Day accuses rivals of excluding religious minoritie

OTTAWA (CP) - Supporters for Alliance leadership candidate Stockwell Day say leadership rival Stephen Harper is taking a page from former Quebec premier Jacques Parizeau by lashing out against minority groups.

In published reports Saturday, Harper organizers accused Day of courting Pentecostals, Catholics opposed to abortion, Orthodox Jews, and members of the Dutch Reform Church in order to regain his post.

Those attacks are no different from remarks made by Parizeau in 1995, when he blamed ethnic minorities for costing separatists a referendum victory on sovereignty, Day's supporters said.

"This was wrong of Parizeau and it's wrong for Stephen Harper to do the same," said MP Gerry Ritz on Saturday.

"Stephen's is a campaign of exclusion that appears to be targeting minorities. That's not leadership, that's not building alliances, that's building firewalls."

In media reports Saturday, Tom Flanagan, Harper's campaign manager, stepped up a war of words about religious and ethnic minorities.

"(Day) is trying to string together a coalition of single-interest groups to win," Flanagan said. "It is very dangerous for the party if it gets taken over by special interest groups."

Eric Duhaime, Day's spokesman, questioned why the presence of minorities in the party would pose any threat, especially when many of Harper's supporters are Christian pro-life supporters and evangelicals.

He added that a controversy stirred up by Harper and Grant Hill, another leadership contender, over party members recruited by the Day campaign were a desperate attempt to smear Day.

"Attacking people who support another candidate within your own party, building firewalls to exclude people of certain faiths from your own party, starting a whisper campaign about memberships in your own party - these are signs of desperation," he said.

On Friday, Hill accused the Day campaign of trying to sign up people for memberships without their knowledge or consent, through an email campaign to volunteers.

Duhaime called the accusation groundless, noting that the email referred to soliciting money from the people who are being signed up.

"If it's their money, how can they not know they are being signed up?" he asked.

Hill asked the party's national council to do an independent audit of Day's memberships.
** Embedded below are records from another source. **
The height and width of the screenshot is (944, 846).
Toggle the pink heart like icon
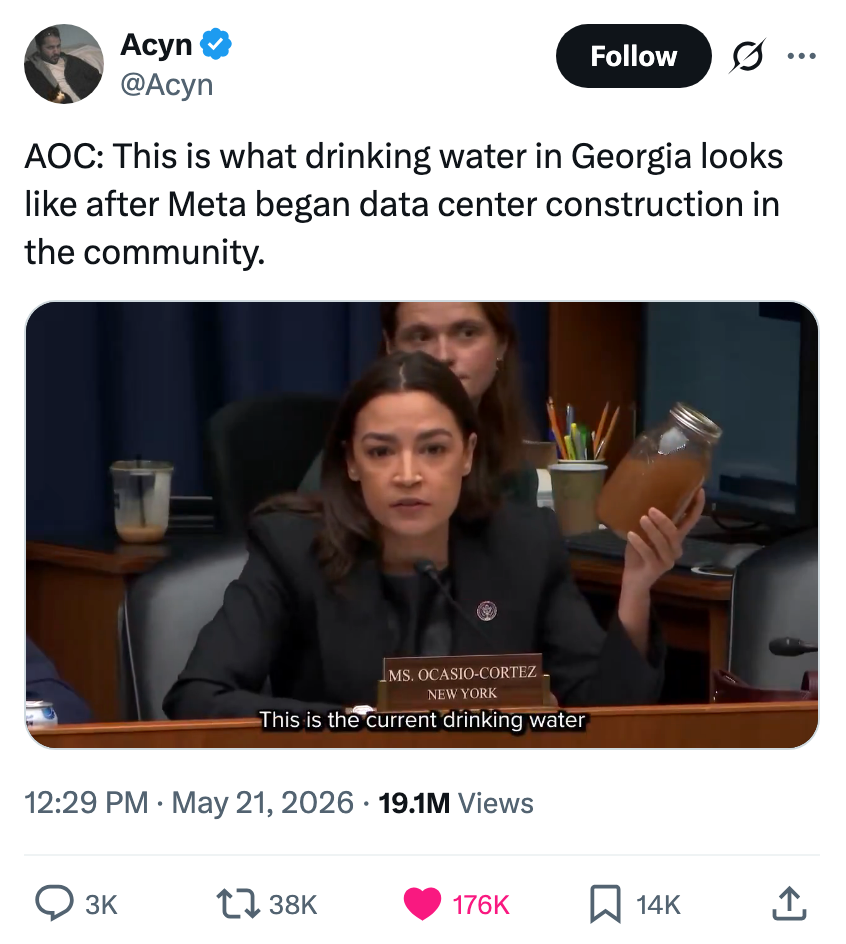[x=421, y=904]
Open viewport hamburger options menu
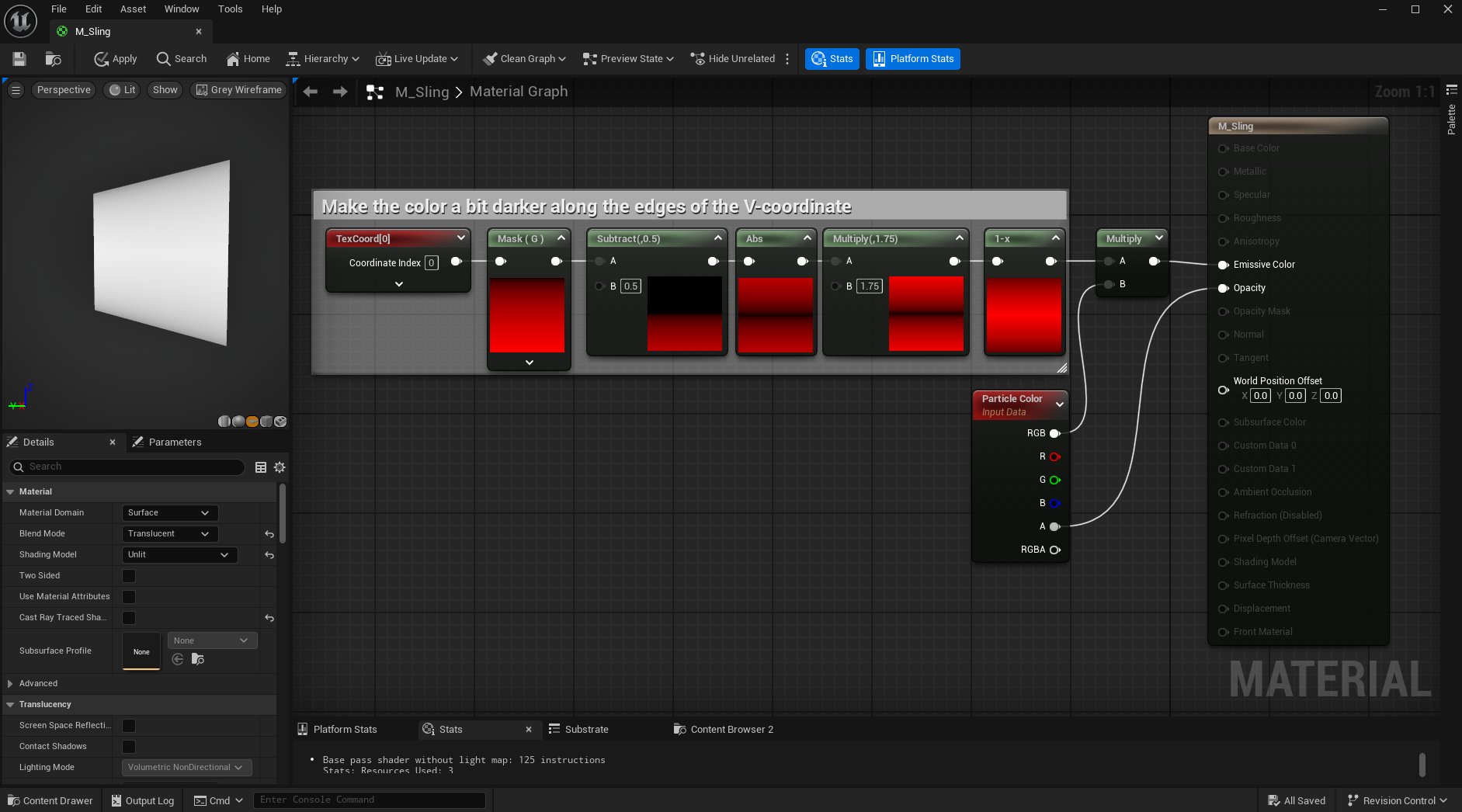This screenshot has width=1462, height=812. [16, 90]
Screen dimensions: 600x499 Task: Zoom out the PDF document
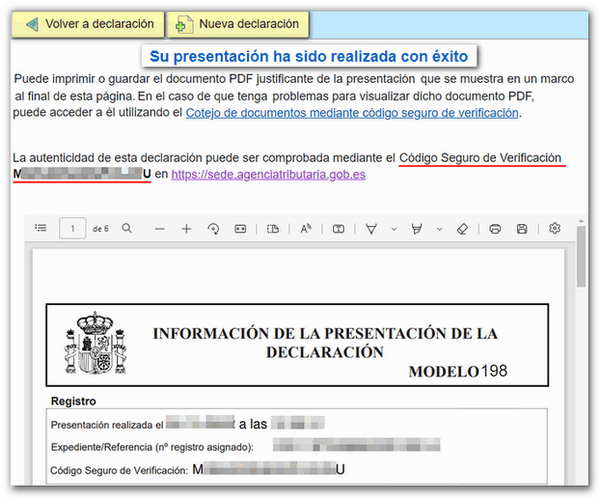pyautogui.click(x=159, y=229)
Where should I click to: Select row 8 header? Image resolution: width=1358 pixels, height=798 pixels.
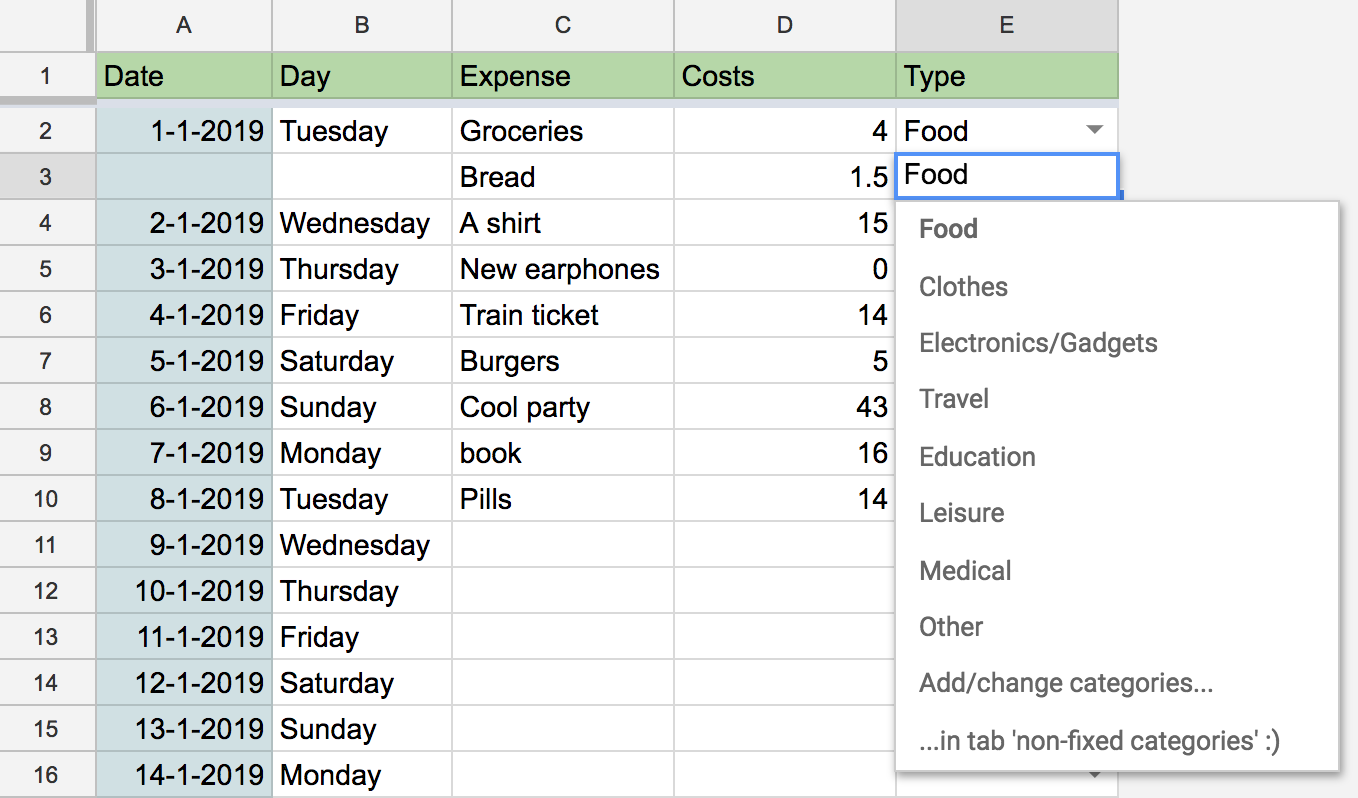45,407
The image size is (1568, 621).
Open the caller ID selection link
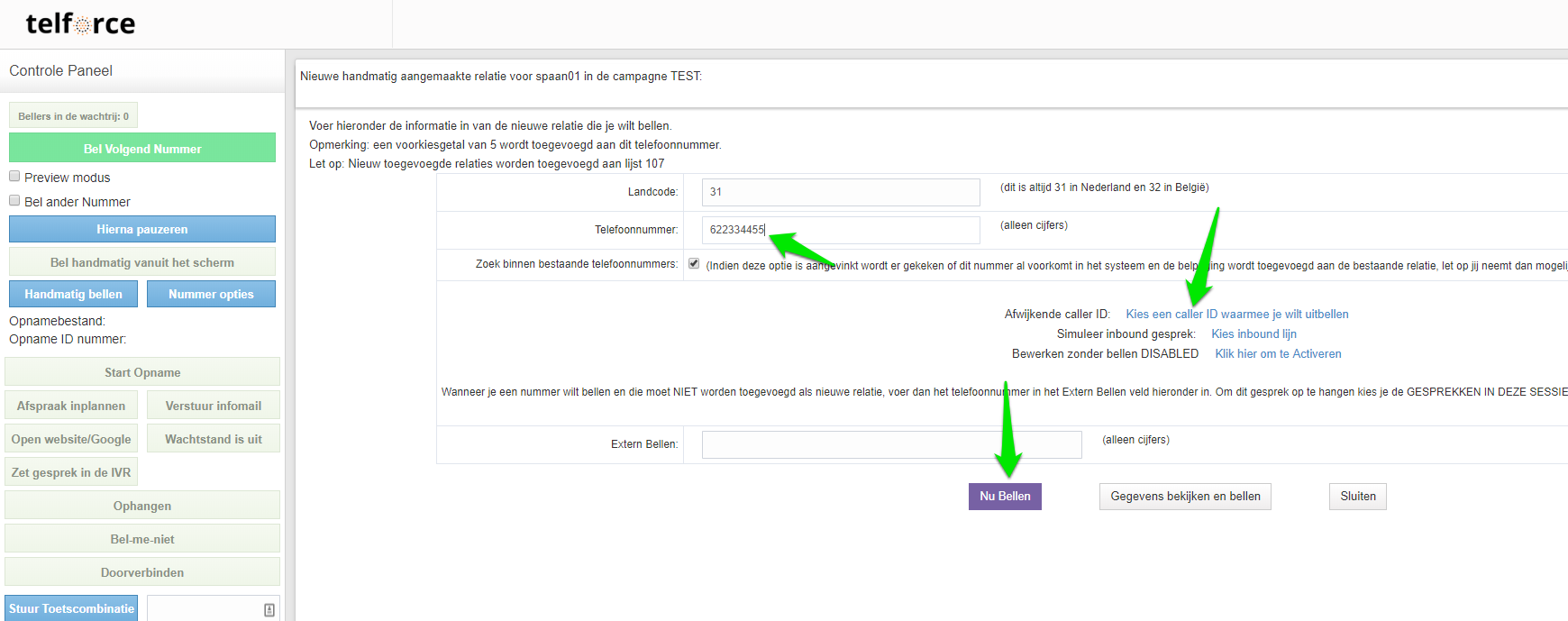click(1236, 315)
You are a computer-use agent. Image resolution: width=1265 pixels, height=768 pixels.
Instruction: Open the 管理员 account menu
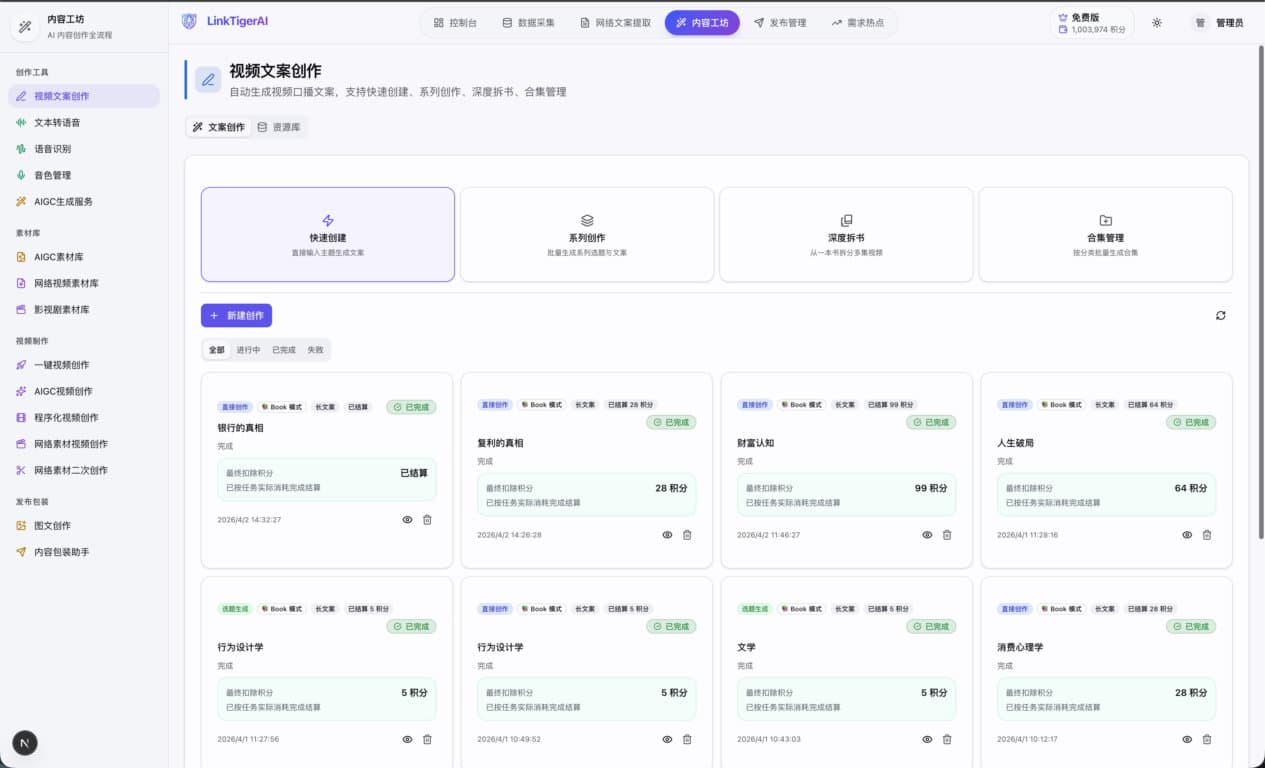coord(1222,21)
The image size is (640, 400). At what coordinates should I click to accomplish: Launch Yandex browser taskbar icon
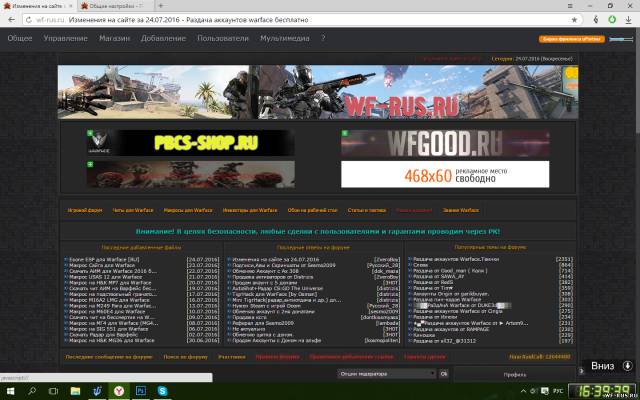click(x=119, y=391)
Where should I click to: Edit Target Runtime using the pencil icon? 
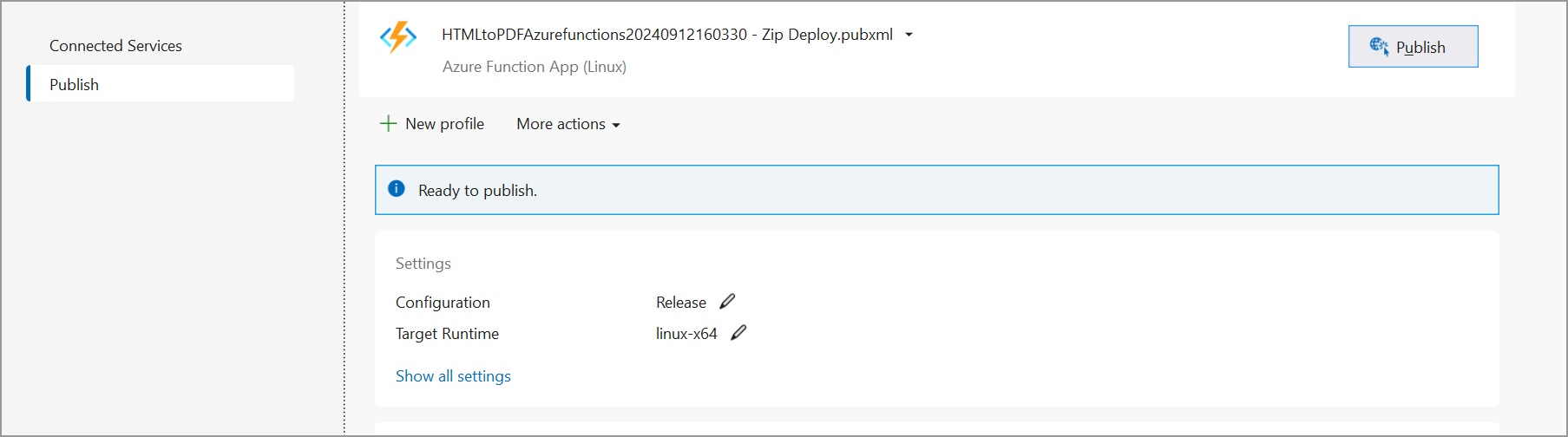point(738,333)
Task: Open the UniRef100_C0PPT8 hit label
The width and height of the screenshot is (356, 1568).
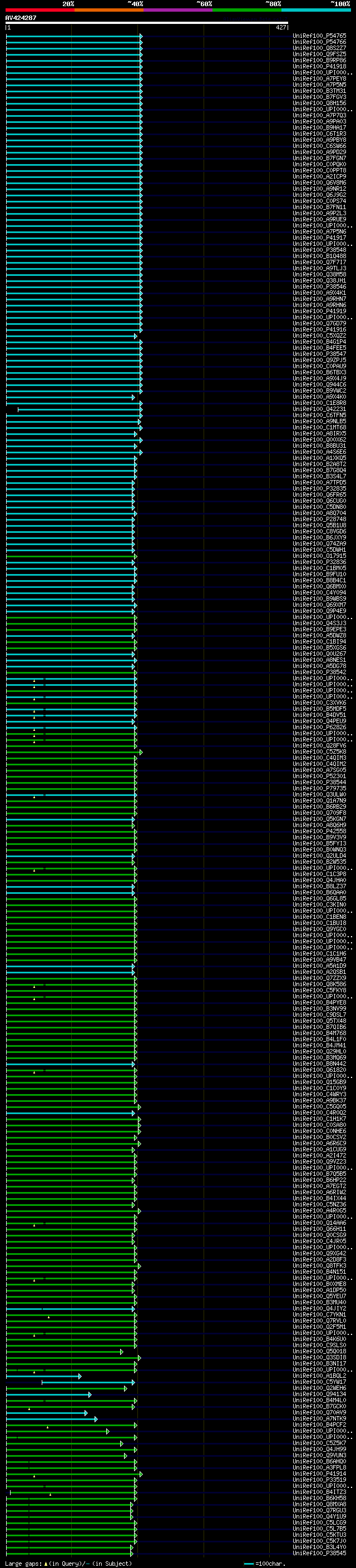Action: (319, 170)
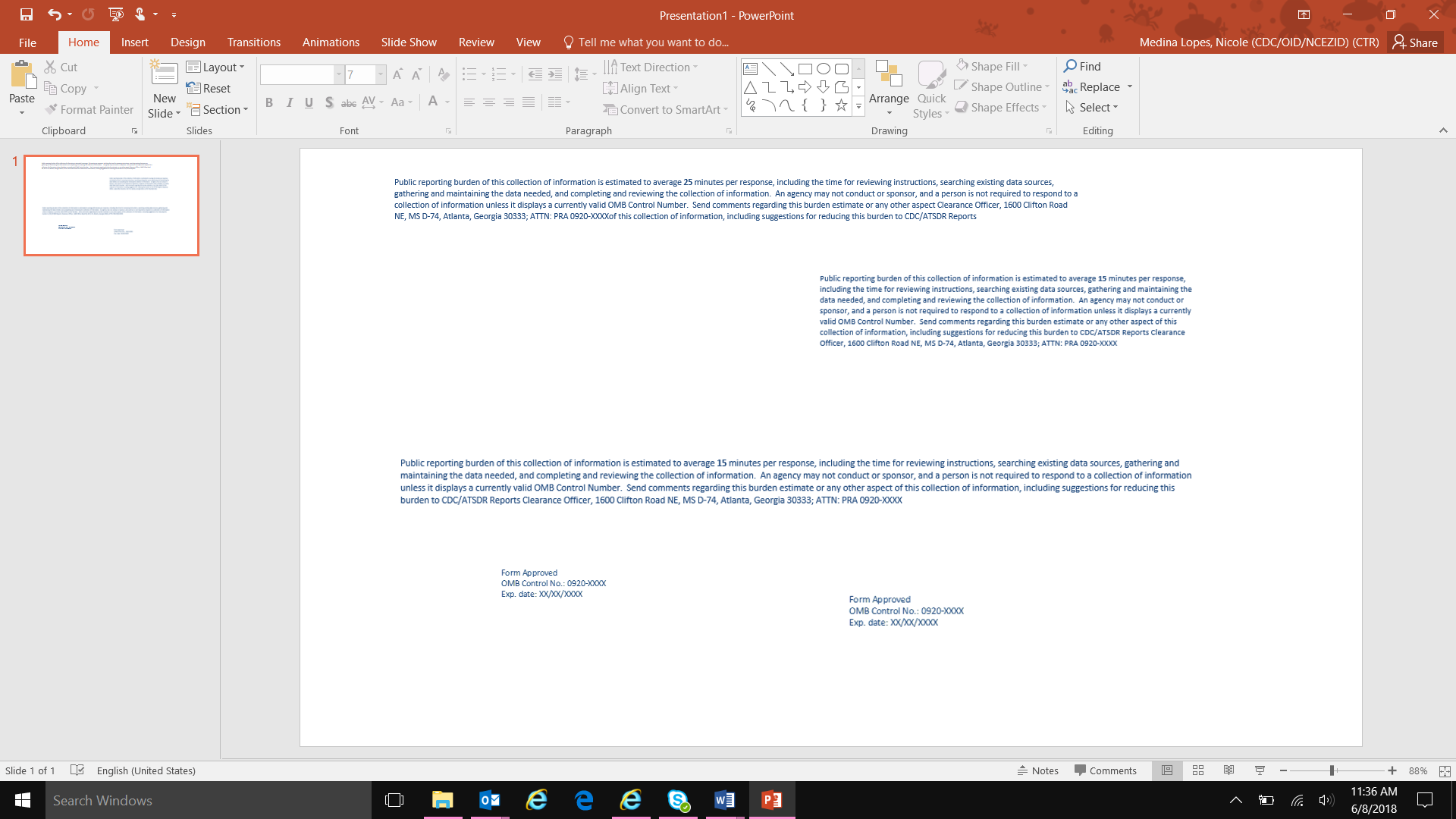Open the Slide Show tab
This screenshot has width=1456, height=819.
tap(409, 42)
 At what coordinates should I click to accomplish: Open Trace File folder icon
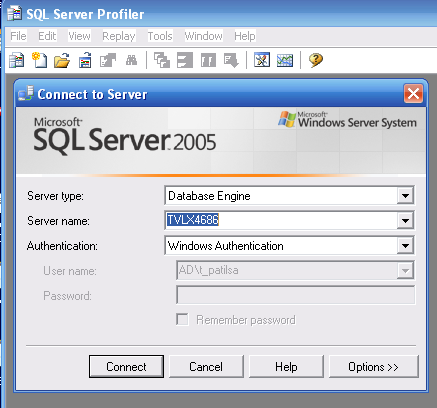(x=62, y=60)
Council officials were not immediately available for comment Saturday.

Without minorities, the party could be seen as intolerant and undemocratic, Ritz said.

"Unlike the Harper campaign, we welcome all common sense Canadians, also including libertarians, fiscal conservatives, democratic reformers, gun owners and every other person who wants positive change for Canada."

The evangelical Christian and anti-abortion issues have been simmering on the Alliance back-burner for months, before reappearing in this leadership race.

In 2000, supporters of Preston Manning, then a leadership contender, accused Day of courting the pro-life vote.

The strategy backfired, and Manning lost support from many on the Christian right.

On Friday, the lobby group Campaign Life Coalition backed down on its call for membership donations that would be used to attract pro-life members who would endorse either Day or Hill.

According to new rules, only individuals can purchase memberships through e-mail, riding association offices or leadership campaign officials, and they must give their consent. Groups cannot purchase memberships.

Campaign Life president Jim Hughes said his group had no idea the rules had changed.

The group mailed out more than 100,000 letters to supporters asking for money to buy party memberships, and urging people to vote for both Day or Hill.